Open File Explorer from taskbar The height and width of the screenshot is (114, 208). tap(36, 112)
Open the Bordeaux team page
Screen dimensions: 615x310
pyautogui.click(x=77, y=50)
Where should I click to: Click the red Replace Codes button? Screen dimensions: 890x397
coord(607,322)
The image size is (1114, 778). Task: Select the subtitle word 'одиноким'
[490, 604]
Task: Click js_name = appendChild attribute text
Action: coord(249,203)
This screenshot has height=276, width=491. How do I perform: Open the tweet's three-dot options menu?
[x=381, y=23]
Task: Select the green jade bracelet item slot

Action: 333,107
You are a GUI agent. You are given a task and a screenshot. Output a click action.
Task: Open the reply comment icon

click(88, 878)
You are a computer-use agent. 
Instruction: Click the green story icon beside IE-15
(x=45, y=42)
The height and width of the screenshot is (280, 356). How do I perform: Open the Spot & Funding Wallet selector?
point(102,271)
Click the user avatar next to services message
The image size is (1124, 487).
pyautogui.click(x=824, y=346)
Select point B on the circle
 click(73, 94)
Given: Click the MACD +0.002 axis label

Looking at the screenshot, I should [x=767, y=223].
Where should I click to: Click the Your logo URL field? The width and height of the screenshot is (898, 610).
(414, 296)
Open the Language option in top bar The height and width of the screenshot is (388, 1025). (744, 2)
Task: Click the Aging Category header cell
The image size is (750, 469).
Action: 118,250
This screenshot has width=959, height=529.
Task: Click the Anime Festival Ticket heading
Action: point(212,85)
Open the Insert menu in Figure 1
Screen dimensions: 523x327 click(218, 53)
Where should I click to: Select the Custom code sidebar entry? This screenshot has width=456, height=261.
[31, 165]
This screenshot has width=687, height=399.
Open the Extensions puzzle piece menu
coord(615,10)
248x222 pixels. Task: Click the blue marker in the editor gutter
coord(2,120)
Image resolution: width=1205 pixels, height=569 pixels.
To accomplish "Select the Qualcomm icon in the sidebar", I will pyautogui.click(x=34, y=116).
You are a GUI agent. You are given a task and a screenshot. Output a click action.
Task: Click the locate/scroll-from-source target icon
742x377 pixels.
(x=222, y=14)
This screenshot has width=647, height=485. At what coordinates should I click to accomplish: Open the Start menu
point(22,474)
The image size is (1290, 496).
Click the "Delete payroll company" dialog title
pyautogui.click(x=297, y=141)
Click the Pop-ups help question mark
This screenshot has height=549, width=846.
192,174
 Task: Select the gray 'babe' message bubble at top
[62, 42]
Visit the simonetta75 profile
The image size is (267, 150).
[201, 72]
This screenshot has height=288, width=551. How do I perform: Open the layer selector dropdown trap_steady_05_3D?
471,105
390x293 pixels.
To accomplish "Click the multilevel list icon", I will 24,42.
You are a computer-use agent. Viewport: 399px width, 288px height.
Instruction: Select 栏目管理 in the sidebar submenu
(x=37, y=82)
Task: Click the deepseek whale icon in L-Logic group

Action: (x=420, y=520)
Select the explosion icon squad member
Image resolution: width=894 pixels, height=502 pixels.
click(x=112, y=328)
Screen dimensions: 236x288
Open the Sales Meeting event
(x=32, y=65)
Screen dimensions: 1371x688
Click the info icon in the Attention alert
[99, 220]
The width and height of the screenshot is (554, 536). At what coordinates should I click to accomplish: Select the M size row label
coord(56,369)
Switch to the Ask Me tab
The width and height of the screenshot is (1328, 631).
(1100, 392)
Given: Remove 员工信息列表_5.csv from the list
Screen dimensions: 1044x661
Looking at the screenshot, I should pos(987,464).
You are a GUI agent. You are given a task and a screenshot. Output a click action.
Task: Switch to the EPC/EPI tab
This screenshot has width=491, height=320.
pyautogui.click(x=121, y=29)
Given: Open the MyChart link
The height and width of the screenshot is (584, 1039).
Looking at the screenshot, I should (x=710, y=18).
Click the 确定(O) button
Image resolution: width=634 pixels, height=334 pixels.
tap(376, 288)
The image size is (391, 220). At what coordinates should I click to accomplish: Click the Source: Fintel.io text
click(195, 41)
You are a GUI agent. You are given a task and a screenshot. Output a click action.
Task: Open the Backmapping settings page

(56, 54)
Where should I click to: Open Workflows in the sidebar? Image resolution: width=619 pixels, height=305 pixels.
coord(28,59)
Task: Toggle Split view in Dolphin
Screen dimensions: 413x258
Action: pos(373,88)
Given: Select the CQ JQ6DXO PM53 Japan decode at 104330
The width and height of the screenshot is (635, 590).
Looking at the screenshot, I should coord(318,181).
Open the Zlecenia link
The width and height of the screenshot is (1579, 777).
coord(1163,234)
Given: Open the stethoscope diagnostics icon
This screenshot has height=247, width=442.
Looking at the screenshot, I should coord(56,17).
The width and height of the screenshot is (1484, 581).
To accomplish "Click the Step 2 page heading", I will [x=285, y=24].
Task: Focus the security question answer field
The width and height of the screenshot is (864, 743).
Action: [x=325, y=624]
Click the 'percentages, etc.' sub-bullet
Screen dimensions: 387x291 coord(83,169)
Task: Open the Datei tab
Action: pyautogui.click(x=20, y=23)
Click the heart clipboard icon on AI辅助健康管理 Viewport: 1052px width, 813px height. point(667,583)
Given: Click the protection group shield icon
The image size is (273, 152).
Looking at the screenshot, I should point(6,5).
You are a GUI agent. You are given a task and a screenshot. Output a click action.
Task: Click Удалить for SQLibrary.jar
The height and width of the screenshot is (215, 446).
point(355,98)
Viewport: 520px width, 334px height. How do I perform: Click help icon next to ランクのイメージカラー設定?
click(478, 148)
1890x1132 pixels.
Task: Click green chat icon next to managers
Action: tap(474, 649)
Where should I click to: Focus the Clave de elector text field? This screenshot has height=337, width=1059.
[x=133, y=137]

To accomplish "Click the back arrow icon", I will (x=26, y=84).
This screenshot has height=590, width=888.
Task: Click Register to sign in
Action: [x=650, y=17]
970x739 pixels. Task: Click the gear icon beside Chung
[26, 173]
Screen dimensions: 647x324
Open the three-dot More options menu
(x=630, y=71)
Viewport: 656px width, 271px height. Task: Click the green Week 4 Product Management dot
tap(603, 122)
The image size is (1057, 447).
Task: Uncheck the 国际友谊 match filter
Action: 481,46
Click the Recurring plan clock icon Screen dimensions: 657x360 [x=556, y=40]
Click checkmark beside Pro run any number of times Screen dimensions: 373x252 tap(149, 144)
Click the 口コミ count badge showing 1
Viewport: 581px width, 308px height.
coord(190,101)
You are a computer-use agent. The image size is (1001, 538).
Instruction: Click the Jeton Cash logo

**WHAT NEEDS TO BE DONE:** Write the material out exactly, with nothing left out.

**SOLUTION FOR THIS PROBLEM:**
Open File Explorer from taskbar The height and width of the screenshot is (114, 208). tap(36, 112)
Open the Bordeaux team page
Screen dimensions: 615x310
pyautogui.click(x=77, y=50)
Where should I click to: Click the red Replace Codes button? Screen dimensions: 890x397
coord(607,322)
The image size is (1114, 778). Task: Select the subtitle word 'одиноким'
[490, 604]
Task: Click js_name = appendChild attribute text
Action: coord(249,203)
This screenshot has height=276, width=491. How do I perform: Open the tweet's three-dot options menu?
[x=381, y=23]
Task: Select the green jade bracelet item slot

Action: 333,107
You are a GUI agent. You are given a task and a screenshot. Output a click action.
Task: Open the reply comment icon

click(88, 878)
You are a computer-use agent. 
Instruction: Click the green story icon beside IE-15
(x=45, y=42)
The height and width of the screenshot is (280, 356). How do I perform: Open the Spot & Funding Wallet selector?
point(102,271)
Click the user avatar next to services message
The image size is (1124, 487).
pyautogui.click(x=824, y=346)
Select point B on the circle
 click(73, 94)
Given: Click the MACD +0.002 axis label

Looking at the screenshot, I should [x=767, y=223].
Where should I click to: Click the Your logo URL field? The width and height of the screenshot is (898, 610).
(414, 296)
Open the Language option in top bar The height and width of the screenshot is (388, 1025). (744, 2)
Task: Click the Aging Category header cell
The image size is (750, 469).
Action: 118,250
This screenshot has width=959, height=529.
Task: Click the Anime Festival Ticket heading
Action: point(212,85)
Open the Insert menu in Figure 1
Screen dimensions: 523x327 click(218, 53)
Where should I click to: Select the Custom code sidebar entry? This screenshot has width=456, height=261.
[31, 165]
This screenshot has width=687, height=399.
Open the Extensions puzzle piece menu
coord(615,10)
248x222 pixels. Task: Click the blue marker in the editor gutter
coord(2,120)
Image resolution: width=1205 pixels, height=569 pixels.
To accomplish "Select the Qualcomm icon in the sidebar", I will pyautogui.click(x=34, y=116).
You are a GUI agent. You are given a task and a screenshot. Output a click action.
Task: Click the locate/scroll-from-source target icon
742x377 pixels.
(x=222, y=14)
This screenshot has width=647, height=485. At what coordinates should I click to accomplish: Open the Start menu
point(22,474)
The image size is (1290, 496).
Click the "Delete payroll company" dialog title
pyautogui.click(x=297, y=141)
Click the Pop-ups help question mark
This screenshot has height=549, width=846.
192,174
 Task: Select the gray 'babe' message bubble at top
[62, 42]
Visit the simonetta75 profile
The image size is (267, 150).
[201, 72]
This screenshot has height=288, width=551. How do I perform: Open the layer selector dropdown trap_steady_05_3D?
471,105
390x293 pixels.
To accomplish "Click the multilevel list icon", I will 24,42.
You are a computer-use agent. Viewport: 399px width, 288px height.
Instruction: Select 栏目管理 in the sidebar submenu
(x=37, y=82)
Task: Click the deepseek whale icon in L-Logic group

Action: (x=420, y=520)
Select the explosion icon squad member
Image resolution: width=894 pixels, height=502 pixels.
click(x=112, y=328)
Screen dimensions: 236x288
Open the Sales Meeting event
(x=32, y=65)
Screen dimensions: 1371x688
Click the info icon in the Attention alert
[99, 220]
The width and height of the screenshot is (554, 536). At what coordinates should I click to accomplish: Select the M size row label
coord(56,369)
Switch to the Ask Me tab
The width and height of the screenshot is (1328, 631).
(1100, 392)
Given: Remove 员工信息列表_5.csv from the list
Screen dimensions: 1044x661
Looking at the screenshot, I should pos(987,464).
You are a GUI agent. You are given a task and a screenshot. Output a click action.
Task: Switch to the EPC/EPI tab
This screenshot has width=491, height=320.
pyautogui.click(x=121, y=29)
Given: Open the MyChart link
The height and width of the screenshot is (584, 1039).
Looking at the screenshot, I should (x=710, y=18).
Click the 确定(O) button
Image resolution: width=634 pixels, height=334 pixels.
tap(376, 288)
The image size is (391, 220). At what coordinates should I click to accomplish: Click the Source: Fintel.io text
click(195, 41)
You are a GUI agent. You are given a task and a screenshot. Output a click action.
Task: Open the Backmapping settings page

(56, 54)
Where should I click to: Open Workflows in the sidebar? Image resolution: width=619 pixels, height=305 pixels.
coord(28,59)
Task: Toggle Split view in Dolphin
Screen dimensions: 413x258
Action: pos(373,88)
Given: Select the CQ JQ6DXO PM53 Japan decode at 104330
The width and height of the screenshot is (635, 590).
Looking at the screenshot, I should coord(318,181).
Open the Zlecenia link
The width and height of the screenshot is (1579, 777).
coord(1163,234)
Given: Open the stethoscope diagnostics icon
This screenshot has height=247, width=442.
Looking at the screenshot, I should coord(56,17).
The width and height of the screenshot is (1484, 581).
To accomplish "Click the Step 2 page heading", I will [x=285, y=24].
Task: Focus the security question answer field
The width and height of the screenshot is (864, 743).
Action: [x=325, y=624]
Click the 'percentages, etc.' sub-bullet
Screen dimensions: 387x291 coord(83,169)
Task: Open the Datei tab
Action: pyautogui.click(x=20, y=23)
Click the heart clipboard icon on AI辅助健康管理 Viewport: 1052px width, 813px height. point(667,583)
Given: Click the protection group shield icon
The image size is (273, 152).
Looking at the screenshot, I should point(6,5).
You are a GUI agent. You are given a task and a screenshot. Output a click action.
Task: Click Удалить for SQLibrary.jar
The height and width of the screenshot is (215, 446).
point(355,98)
Viewport: 520px width, 334px height. How do I perform: Click help icon next to ランクのイメージカラー設定?
click(478, 148)
1890x1132 pixels.
Task: Click green chat icon next to managers
Action: tap(474, 649)
Where should I click to: Focus the Clave de elector text field? This screenshot has height=337, width=1059.
[x=133, y=137]

To accomplish "Click the back arrow icon", I will (x=26, y=84).
This screenshot has height=590, width=888.
Task: Click Register to sign in
Action: [x=650, y=17]
970x739 pixels. Task: Click the gear icon beside Chung
[26, 173]
Screen dimensions: 647x324
Open the three-dot More options menu
(x=630, y=71)
Viewport: 656px width, 271px height. Task: Click the green Week 4 Product Management dot
tap(603, 122)
The image size is (1057, 447).
Task: Uncheck the 国际友谊 match filter
Action: 481,46
Click the Recurring plan clock icon Screen dimensions: 657x360 [x=556, y=40]
Click checkmark beside Pro run any number of times Screen dimensions: 373x252 tap(149, 144)
Click the 口コミ count badge showing 1
Viewport: 581px width, 308px height.
coord(190,101)
You are a computer-use agent. The image size is (1001, 538).
Instruction: Click the Jeton Cash logo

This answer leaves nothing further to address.